If there ever was a satanic contract, those who sent the letter would have referred specifically to Satan as their leader and not to God as their guide and protector. Haiti's founding fathers knew or believed that their cause was just and God was going to help them succeed. The rest is history.

Jump to the Present
Among the candidates who lost the last presidential race stands Pastor Chavannes Jeune, who ran for L'Union Nationale Chrétienne pour la Reconstruction dhoti (UNCRH). Earlier, Pastor Chavannes, an advocate himself of the curse theory, had served as the national leader for the MEBSH (Mission Evangélique Baptiste du Sud d'Haïti), one of the country's largest Baptist organizations. As rumors started coming out about possible efforts by election officials to manipulate the results, thousands of people took to the streets to express their frustration. That's when Pastor Chavannes, who finished fourth in the race, made a statement that the Haitian people will remember for a long time:

"Christian ethics prevents me from endorsing the schemes and manipulations committed during the vote count."

Pastor Chavannes continued by saying that Haitian voters had the right to protest if they suspected that their vote was being stolen -- a situation very similar to Ukraine's recent orange revolution! He also said that he would be willing to work with the new elected government for the benefit of the nation.

Now, could it be that by his active participation in Haiti's political life, Pastor Chavannes Jeune has just identified the real cause of the country's misery? Could it be that injustice, schemes, and manipulations (but not a curse from God) were all along responsible for Haiti's instability and poverty? After all, the old curse was removed about a decade ago, and Haiti's plague can no longer be examined through these defective and broken lenses.

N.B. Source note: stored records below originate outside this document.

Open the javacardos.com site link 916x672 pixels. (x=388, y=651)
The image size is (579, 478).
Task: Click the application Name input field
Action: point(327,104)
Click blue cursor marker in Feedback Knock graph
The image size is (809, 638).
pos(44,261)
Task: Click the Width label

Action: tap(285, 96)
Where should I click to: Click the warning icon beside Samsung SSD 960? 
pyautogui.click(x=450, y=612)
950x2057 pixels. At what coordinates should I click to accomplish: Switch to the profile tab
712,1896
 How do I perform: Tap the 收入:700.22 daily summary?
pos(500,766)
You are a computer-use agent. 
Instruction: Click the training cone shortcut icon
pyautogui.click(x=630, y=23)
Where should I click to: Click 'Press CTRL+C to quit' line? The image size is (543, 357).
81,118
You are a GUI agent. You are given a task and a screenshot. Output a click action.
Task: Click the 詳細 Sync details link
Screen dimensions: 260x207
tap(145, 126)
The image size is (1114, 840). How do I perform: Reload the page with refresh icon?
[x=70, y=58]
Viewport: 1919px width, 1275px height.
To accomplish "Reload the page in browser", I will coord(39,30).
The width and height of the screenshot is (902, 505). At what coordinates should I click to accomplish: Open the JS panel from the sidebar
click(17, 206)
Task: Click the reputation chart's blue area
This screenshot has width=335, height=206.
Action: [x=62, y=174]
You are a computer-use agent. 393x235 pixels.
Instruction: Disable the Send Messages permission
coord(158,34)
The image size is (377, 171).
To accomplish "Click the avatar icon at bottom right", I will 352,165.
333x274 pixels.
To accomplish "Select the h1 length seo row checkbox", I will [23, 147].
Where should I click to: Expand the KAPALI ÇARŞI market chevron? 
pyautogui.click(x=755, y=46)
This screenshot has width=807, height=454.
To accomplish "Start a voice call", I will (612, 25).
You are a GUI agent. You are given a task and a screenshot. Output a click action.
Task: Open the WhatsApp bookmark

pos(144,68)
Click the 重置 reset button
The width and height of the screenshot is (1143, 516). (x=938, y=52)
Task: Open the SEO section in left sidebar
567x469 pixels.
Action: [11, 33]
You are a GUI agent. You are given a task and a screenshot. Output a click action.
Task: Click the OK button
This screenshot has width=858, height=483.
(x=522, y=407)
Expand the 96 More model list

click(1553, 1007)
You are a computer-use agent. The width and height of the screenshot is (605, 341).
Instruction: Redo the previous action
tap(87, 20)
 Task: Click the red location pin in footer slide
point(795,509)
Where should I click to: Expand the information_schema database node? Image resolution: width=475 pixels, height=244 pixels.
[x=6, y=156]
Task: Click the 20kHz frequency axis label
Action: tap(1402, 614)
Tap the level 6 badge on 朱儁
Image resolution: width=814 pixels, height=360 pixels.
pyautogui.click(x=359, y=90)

Although many secular societies have achieved stability and prosperity through education and law enforcement, there is a strong conviction among many believers that a shared faith in God is a requirement for societal health. In the case of Haiti, the religious argument went beyond mere faith in God to include a direct involvement of the divine in the day-to-day realities of the population. The message that attempted to spiritualize the agonies of the Haitian masses places both Satan and God at the center of the debate. It's worth noting, however, that prosperous societies -- secular or religious -- own their stability and success to the degree of respect they have for their own laws. In that particular regard, Haiti can certainly learn from them.

Considering the lack of evidence that there ever was a spiritual contract with the devil, I wonder if the proponents of the curse theory can actually consider their work done. Now, how can believers help this ravaged little country leave the curse behind and move into a culture of hope? Maybe a strong push for law and order in Haiti should follow the religious campaign that has resulted in the cancellation of the supposed satanic pact. In the meantime, one simple thing Bible believers can always do when trying to understand Haiti's agony is to open up the Bible and read Exodus 20:16 for guidance: "You shall not give false testimony against your neighbor."